C’est la réponse à ces questions qui donne à cette enquête collective la forme qui est la sienne. La réponse à ces questions se fonde sur une dégradation symbolique des notions de généralité et d’abstraction. C’est ce qui est dit en introduction : le problème des livres sur les inégalités est qu’ils sont trop abstraits, trop généraux… Ces “défauts” les condamneraient à “déréaliser ce qu’ils prétendent mettre au jour”. Autrement dit : cet ouvrage se fonde sur l’introduction d’une différence entre le réel et le général: le général éloigne du réel, l’abstrait du particulier et des variations concrètes dont la sociologie devrait faire son objet si elle entend fournir une description fidèle du monde social.
Cette définition de l’objectif de la recherche comme animée par une visée informative conduit la science sociale à devenir multiplication d’études de cas. 17 sociologues vont ainsi pendant plusieurs années travailler sur…. 35 enfants et leur environnement. Ils vont enquêter à l’échelle individuelle pour répondre à des questions purement descriptives : “Nous avons enquêté à l’échelle de cas individuels, sur de nombreux domaines de pratiques et de multiples dimensions de la vie sociale, sans en privilégier un plutôt qu’un autre. Nous avons cherché à savoir où les enfants logeaient, s’ils avaient une chambre et, si oui, s’ils avaient des livres dans cette chambre; s’ils voyaient autour d’eux domestique ou femme de ménage; nous avons voulu connaître ce qu’ils mangeaient, ce à quoi ils jouaient, comment ils se comportaient dans différents moments de la journée (chez eux, chez la nourrice ou à l’école); comment leurs parents leur parlaient, plaisantaient avec eux, les punissaient ou les encourageaient; s’ils aimaient l’école, s’ils faisaient du sport ou toute autre activité extra-familiale, s’ils étaient suivis médicalement.”
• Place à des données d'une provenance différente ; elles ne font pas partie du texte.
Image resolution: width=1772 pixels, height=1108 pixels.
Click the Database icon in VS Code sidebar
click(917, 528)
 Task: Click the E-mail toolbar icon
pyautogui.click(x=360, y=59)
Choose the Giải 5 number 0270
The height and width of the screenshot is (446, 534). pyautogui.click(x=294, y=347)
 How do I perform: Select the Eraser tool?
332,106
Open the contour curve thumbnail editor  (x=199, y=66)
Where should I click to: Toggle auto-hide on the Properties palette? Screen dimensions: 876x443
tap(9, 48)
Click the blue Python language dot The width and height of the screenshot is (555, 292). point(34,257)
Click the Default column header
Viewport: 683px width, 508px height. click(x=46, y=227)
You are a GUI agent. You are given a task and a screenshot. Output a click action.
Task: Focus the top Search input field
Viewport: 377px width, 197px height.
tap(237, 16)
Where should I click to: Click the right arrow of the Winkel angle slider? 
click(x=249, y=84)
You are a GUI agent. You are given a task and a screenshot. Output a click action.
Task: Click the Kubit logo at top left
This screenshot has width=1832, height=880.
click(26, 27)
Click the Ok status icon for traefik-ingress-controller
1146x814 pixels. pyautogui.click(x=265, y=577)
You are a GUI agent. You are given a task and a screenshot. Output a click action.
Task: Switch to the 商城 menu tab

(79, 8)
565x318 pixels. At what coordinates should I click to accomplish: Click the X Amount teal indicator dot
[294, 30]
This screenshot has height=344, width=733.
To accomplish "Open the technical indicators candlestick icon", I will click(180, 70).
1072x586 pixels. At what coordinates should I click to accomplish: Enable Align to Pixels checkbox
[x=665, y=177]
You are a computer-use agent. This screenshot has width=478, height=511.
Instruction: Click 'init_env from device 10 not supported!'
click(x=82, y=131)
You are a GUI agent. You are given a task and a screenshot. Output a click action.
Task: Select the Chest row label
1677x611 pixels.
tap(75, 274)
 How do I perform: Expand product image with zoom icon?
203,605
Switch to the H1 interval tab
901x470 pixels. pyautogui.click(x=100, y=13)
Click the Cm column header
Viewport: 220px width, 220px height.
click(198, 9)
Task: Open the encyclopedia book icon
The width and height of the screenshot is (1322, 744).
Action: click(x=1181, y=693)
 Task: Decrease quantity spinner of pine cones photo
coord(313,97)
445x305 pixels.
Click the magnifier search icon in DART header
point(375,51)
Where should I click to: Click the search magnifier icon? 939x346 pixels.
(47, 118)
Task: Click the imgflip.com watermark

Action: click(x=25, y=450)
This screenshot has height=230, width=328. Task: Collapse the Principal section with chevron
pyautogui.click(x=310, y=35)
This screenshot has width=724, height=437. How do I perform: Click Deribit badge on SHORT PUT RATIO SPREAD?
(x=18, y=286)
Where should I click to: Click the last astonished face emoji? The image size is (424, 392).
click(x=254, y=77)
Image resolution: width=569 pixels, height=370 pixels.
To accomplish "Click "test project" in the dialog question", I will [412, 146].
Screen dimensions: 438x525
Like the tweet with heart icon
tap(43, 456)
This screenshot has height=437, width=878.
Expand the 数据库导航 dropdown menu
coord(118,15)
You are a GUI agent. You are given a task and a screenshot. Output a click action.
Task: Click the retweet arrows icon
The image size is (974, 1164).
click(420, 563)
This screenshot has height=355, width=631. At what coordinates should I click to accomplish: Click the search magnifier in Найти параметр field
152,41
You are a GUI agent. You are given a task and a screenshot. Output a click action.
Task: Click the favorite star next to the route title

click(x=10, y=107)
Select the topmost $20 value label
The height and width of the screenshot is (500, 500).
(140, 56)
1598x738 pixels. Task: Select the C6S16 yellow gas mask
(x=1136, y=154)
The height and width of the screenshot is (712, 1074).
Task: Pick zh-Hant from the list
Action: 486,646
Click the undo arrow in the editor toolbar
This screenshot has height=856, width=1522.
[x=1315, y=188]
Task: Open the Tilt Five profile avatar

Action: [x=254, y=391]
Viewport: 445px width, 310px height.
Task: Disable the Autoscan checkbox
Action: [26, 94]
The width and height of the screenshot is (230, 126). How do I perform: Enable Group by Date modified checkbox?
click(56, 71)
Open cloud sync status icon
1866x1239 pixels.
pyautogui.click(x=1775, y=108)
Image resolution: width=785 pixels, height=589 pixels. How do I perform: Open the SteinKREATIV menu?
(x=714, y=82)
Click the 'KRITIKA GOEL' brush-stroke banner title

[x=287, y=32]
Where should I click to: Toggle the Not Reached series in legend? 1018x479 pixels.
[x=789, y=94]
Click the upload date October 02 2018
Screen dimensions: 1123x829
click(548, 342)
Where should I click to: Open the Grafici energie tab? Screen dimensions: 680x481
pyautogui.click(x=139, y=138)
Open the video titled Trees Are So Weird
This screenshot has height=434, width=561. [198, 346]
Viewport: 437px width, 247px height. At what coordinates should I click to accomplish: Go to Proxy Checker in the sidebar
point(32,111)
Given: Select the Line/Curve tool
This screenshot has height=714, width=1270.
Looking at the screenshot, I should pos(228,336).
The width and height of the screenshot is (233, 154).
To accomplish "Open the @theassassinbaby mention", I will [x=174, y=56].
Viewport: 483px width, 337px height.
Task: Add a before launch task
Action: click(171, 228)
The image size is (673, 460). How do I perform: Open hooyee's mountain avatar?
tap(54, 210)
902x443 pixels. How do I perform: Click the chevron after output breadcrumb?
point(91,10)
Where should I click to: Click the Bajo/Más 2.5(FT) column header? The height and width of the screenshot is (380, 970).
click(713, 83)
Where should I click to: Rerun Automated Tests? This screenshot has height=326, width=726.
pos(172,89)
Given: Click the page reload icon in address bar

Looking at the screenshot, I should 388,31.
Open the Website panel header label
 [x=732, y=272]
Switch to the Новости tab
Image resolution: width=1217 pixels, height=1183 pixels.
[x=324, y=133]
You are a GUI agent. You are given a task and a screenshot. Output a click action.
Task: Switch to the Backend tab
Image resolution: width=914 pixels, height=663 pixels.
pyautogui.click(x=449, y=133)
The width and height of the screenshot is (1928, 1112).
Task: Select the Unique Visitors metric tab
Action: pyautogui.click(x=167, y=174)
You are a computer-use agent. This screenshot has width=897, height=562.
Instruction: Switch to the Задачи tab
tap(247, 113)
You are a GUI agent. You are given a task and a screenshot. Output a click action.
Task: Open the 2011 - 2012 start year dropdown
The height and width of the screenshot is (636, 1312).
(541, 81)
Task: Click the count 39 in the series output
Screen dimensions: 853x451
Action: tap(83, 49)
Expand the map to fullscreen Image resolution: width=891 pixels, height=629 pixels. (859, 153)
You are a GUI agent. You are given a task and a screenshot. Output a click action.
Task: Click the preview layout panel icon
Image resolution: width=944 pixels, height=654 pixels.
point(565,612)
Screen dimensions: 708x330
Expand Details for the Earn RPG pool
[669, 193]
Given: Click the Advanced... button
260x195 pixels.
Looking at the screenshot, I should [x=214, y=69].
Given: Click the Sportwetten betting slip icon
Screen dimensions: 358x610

Cette réduction de la recherche à une collection de faits triviaux est censée donner une image des enfances vécues au sein de la société française contemporaine. Mais une telle conception condamne ce projet à se fixer des objectifs triviaux et dont on se demande si l’on avait besoin d’une vaste étude pour le savoir : “ L’utilisation d’études de cas permet de faire sentir, autant que de faire comprendre”, que ces enfants, ne vivent pas tous dans la même réalité” !!!!
Le livre déploie plusieurs longs portraits des enfances de Zélie, Alexis, Libertad, Lucie, Rebecca auxquels un chapitre est consacré successivement. … Le détail, la variation, sont érigées au rang de visée de la science sociale. Et cela va même plus loin : cette attention à la diversité du réel – cette expression est impropre, il faudrait dire, au réel fictif et apparent construit comme diversifié – est même censée donner un contenu politique à la recherche : “ La variété, la richesse et la densité des informations produites sur chaque cas permettent d’incarner la réalité de l’ordre inégal des choses et de rendre plus difficile le détournement du regard ou l’indifférence. Si les chercheurs ayant contribué à cette enquête se sont imposé un si grand degré de sévérité empirique, ce n’est pas seulement pour montrer ce dont est capable la science quand elle est pratiquée avec rigueur. C’est aussi dans l’espoir qu’après avoir lu le produit de ce patient et minutieux travail collectif, on ne puisse plus dire qu’on ne savait pas.”…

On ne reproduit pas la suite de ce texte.